* Goal *
Rewrite the material below as a CSV with two columns, text and answer, giving one row for each answer next to the text it responds to. Put every field in double quotes, replace line breaks with spaces, and leave out the pictures.

* Records from a collection *
________________________________________
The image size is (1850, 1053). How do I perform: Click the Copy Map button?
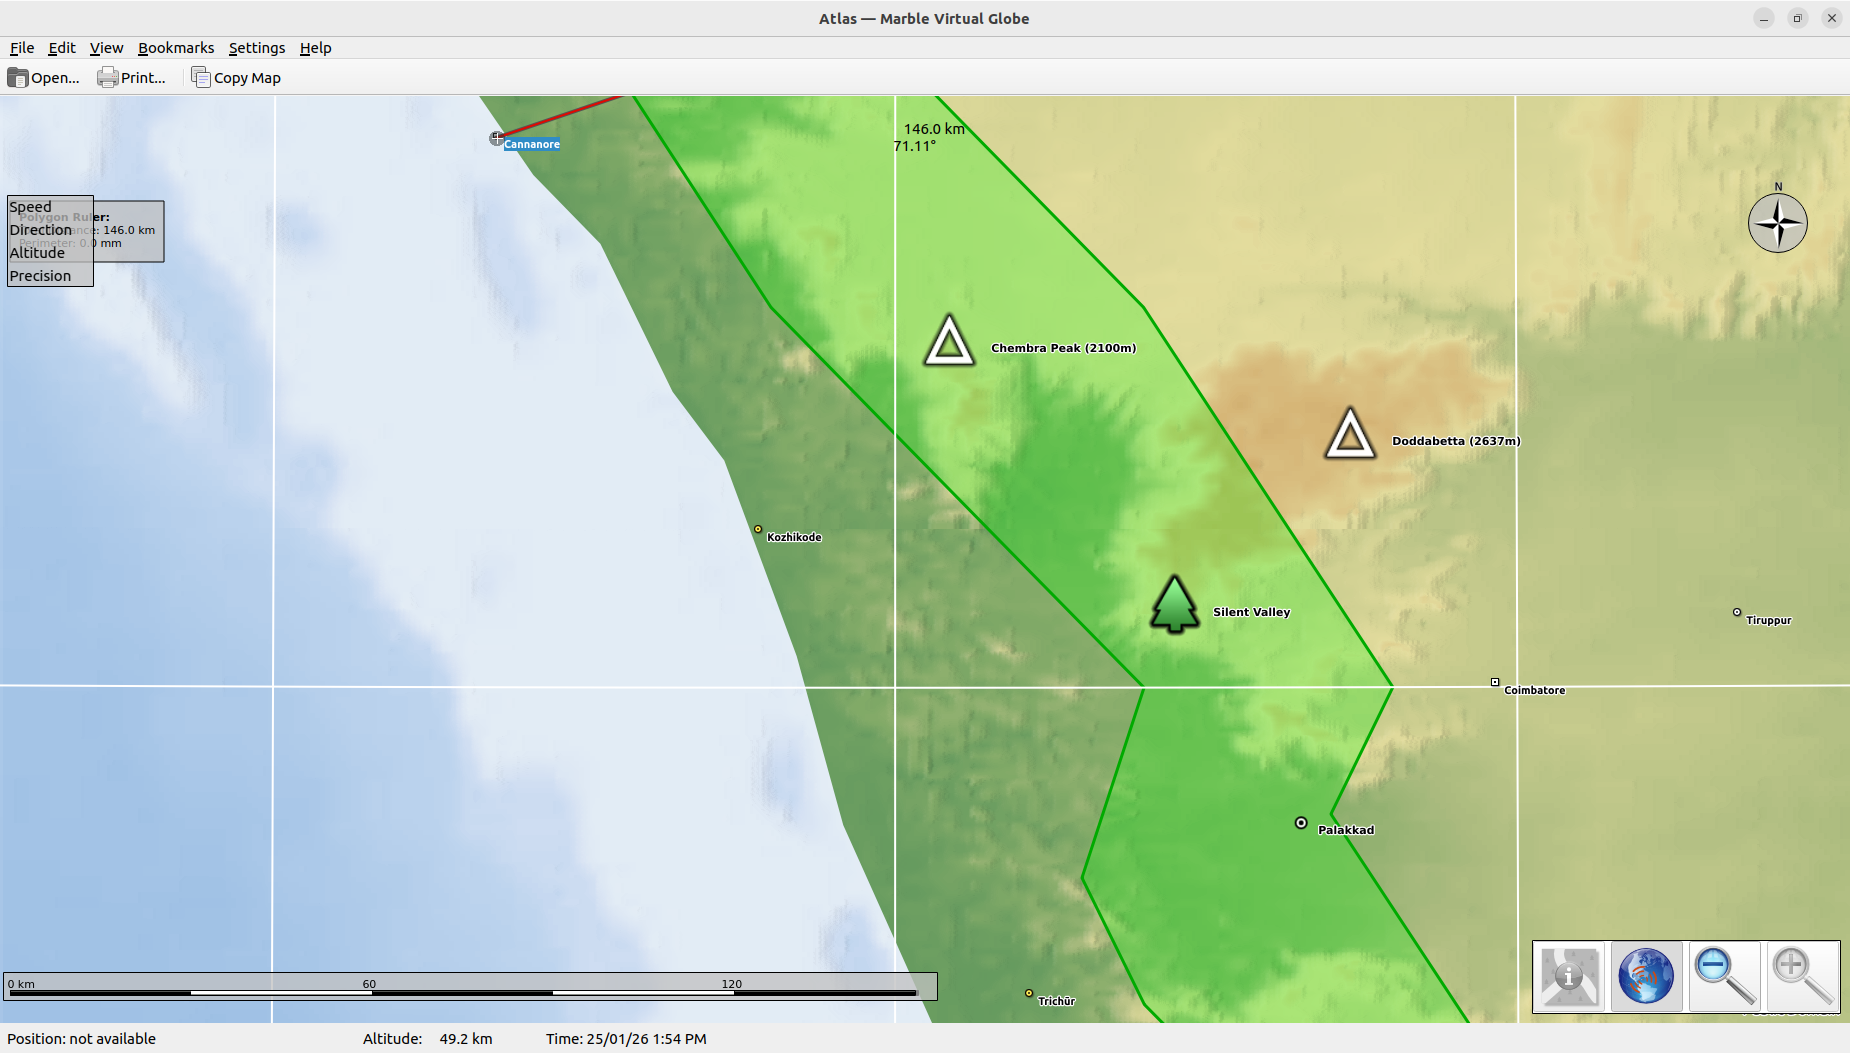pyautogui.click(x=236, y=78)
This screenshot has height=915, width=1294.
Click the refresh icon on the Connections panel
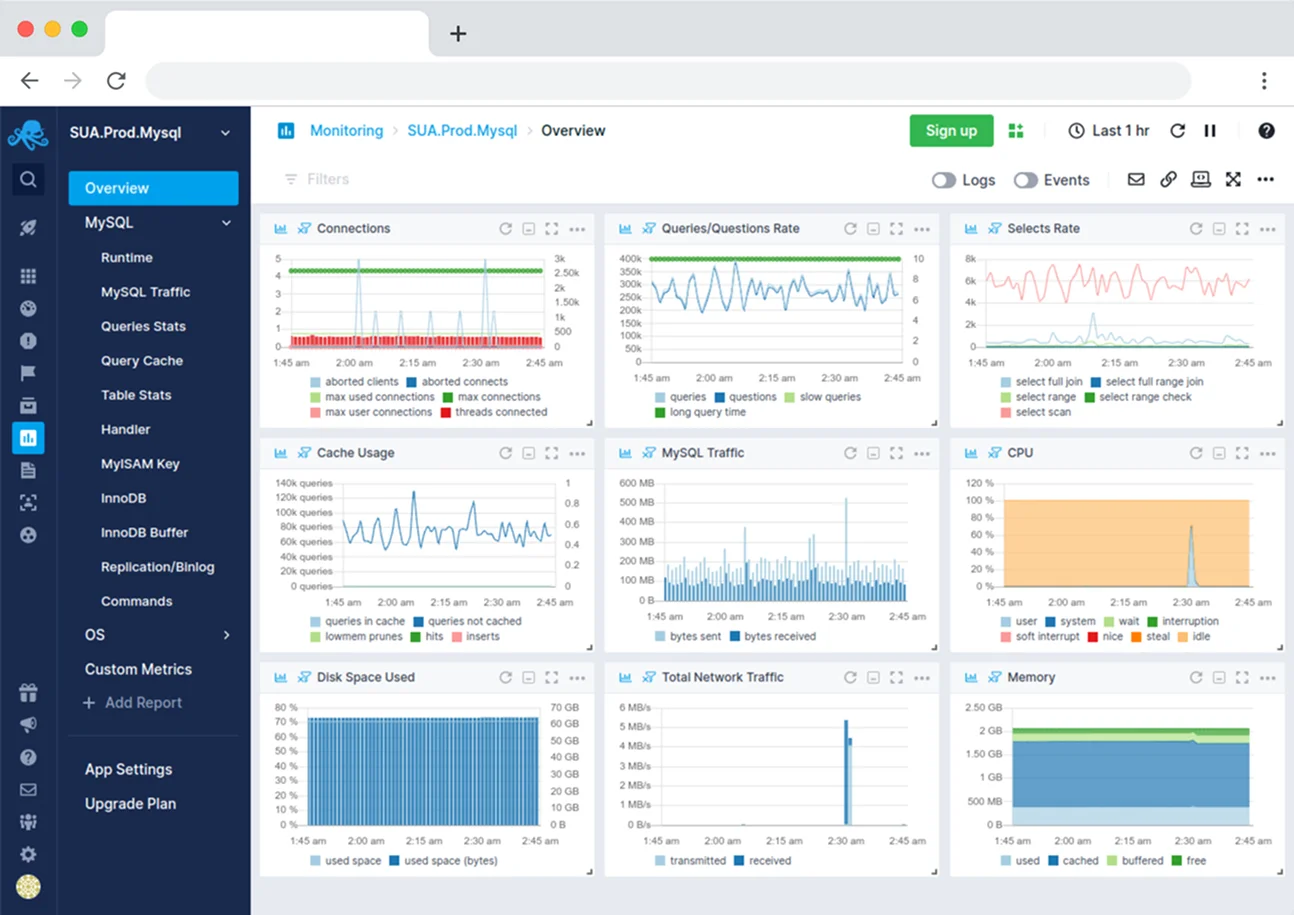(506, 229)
________________________________________
* Completed task *
text,answer
"The image size is (1850, 1053). How do I perform: Click the Copy Map button?","pyautogui.click(x=236, y=78)"
"This screenshot has height=915, width=1294. Click the refresh icon on the Connections panel","(506, 229)"